-- DAFTAR SOAL --
[1] Salin bagian tulisan tentang janji kampanye di bawah ini, antara "Bagaimana nasib mewujudkan" dan "dengan piring tetap.", termasuk kedua bagian itu.
[2] Jawab pertanyaan berikut berdasarkan tulisan tentang janji kampanye di bawah ini.
(a) Dari negeri mana benang bahan baku industri tenun datang masuk?
(b) Seruling dari negeri mana yang disebut bisa membangunkan ular kobra?
(c) Dalam formulasi apa kampanye Jokowi-JK dijabarkan?

-- POTONGAN DOKUMEN --
Halaman

Kamis, 01 Oktober 2015

kadar revolusi mental Nusantara, menegakkan benang basah vs mewujudkan janji kampanye

kadar revolusi mental Nusantara, menegakkan benang basah vs mewujudkan janji kampanye

   Peribahasa “bagai menegakkan benang basah” sudah tak berlaku di era Reformasi yang gegap gempita di awalnya saja. Benang sebagai bahan baku industri tenun Nusantar datang melenggang bebas masuk dari negeri Tiongkok/Cina atau sebutan nama lainnya. Benang hasil rekayasa genetik, mempunyai keunggulan - walau tanpa bahan pengawet, perasa buatan, pewarna yang memang untuk inndustri – sesuai pesanan. Setelah dipintal jadi benang, ditenun jadi kain, dijahit jadi busana, dsb.

Benang dari daratan Cina, jika”basah” seolah bagaikan bertulang. Atau pinjam seruling India yang bisa membangunkan ular cobra bangkit tegak menjulur ke atas.

Bagaimana nasib mewujudkan janj kampanye. Apakah hanya sebatas sebagai peribahasa. Ataukah hanya sebagai bunga-bunga kampanye, sebagai pemanis. Apalagi kampanye berskala nasional, ditayangkan melalui media massa sebagai debat antar pasangan calon presiden dan calon wakil presiden.

Kampanye memang saudara seayah promosi tukang jual obat di kali lima. Menawarkan obat manjur bin mujarab, bisa mengobati 1001 macam jenis penyakit. Masalahnya, varian penyakit selalu muncul tanpa terdeteksi sejak dini. Setelah memakan korban, baru orang sibuk meracik obat. Obat yang tersedia, obat yang super manjur pun tidak bisa berisifat preventif apalagi antisipatif. Kualitas obat mengalami degradasi secara sistematis, masif dan berkelanjutan. Seperti pemilik warung makanan, lauk rakyat tahu tempe mengalami proses minimlaisasi dengan harga tetap. Atau porsi menjadi menciut, dengan piring tetap.

Kampanye Jokowi-JK secara akademis, secara strategi di atas kertas, secara penjabaran dalam formulasi Trisakti dan Nawa Cita, memang layak jual. Bahkan “terbukti” mengalahkan konsep para pesaingnya.

-- BARIS DATA --
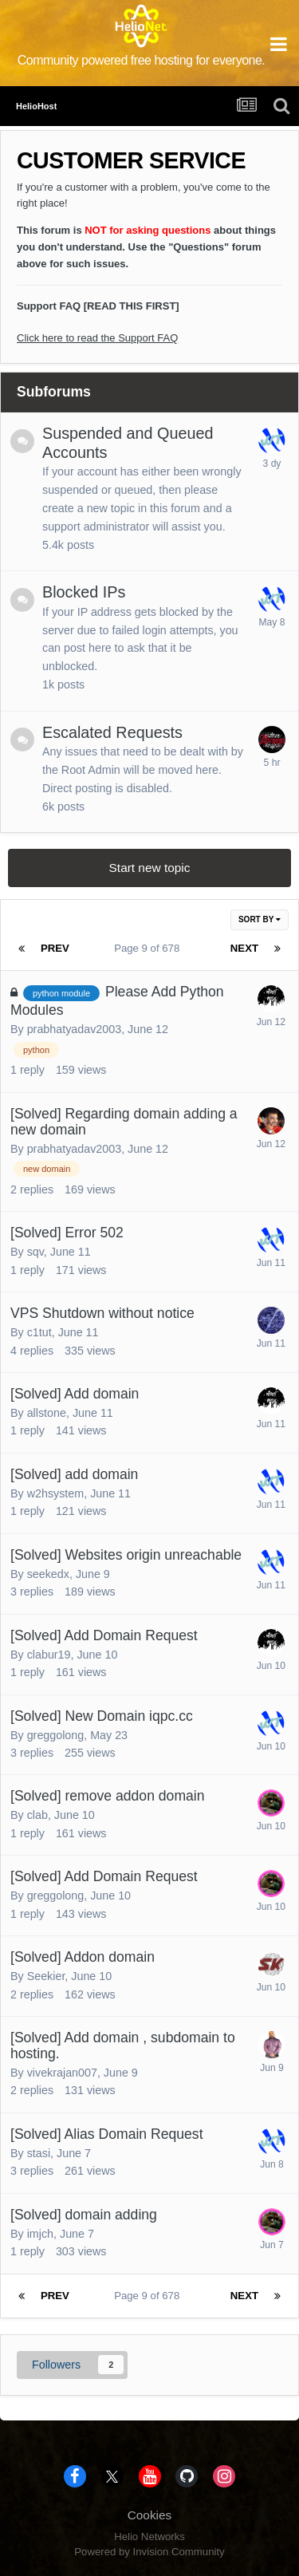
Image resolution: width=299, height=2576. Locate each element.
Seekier (46, 1976)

-- HASIL PENGERJAAN --
[1]
Bagaimana nasib mewujudkan janj kampanye. Apakah hanya sebatas sebagai peribahasa. Ataukah hanya sebagai bunga-bunga kampanye, sebagai pemanis. Apalagi kampanye berskala nasional, ditayangkan melalui media massa sebagai debat antar pasangan calon presiden dan calon wakil presiden.

Kampanye memang saudara seayah promosi tukang jual obat di kali lima. Menawarkan obat manjur bin mujarab, bisa mengobati 1001 macam jenis penyakit. Masalahnya, varian penyakit selalu muncul tanpa terdeteksi sejak dini. Setelah memakan korban, baru orang sibuk meracik obat. Obat yang tersedia, obat yang super manjur pun tidak bisa berisifat preventif apalagi antisipatif. Kualitas obat mengalami degradasi secara sistematis, masif dan berkelanjutan. Seperti pemilik warung makanan, lauk rakyat tahu tempe mengalami proses minimlaisasi dengan harga tetap. Atau porsi menjadi menciut, dengan piring tetap.

[2]
(a) Dari negeri Tiongkok/Cina.
(b) Dari India.
(c) Dalam formulasi Trisakti dan Nawa Cita.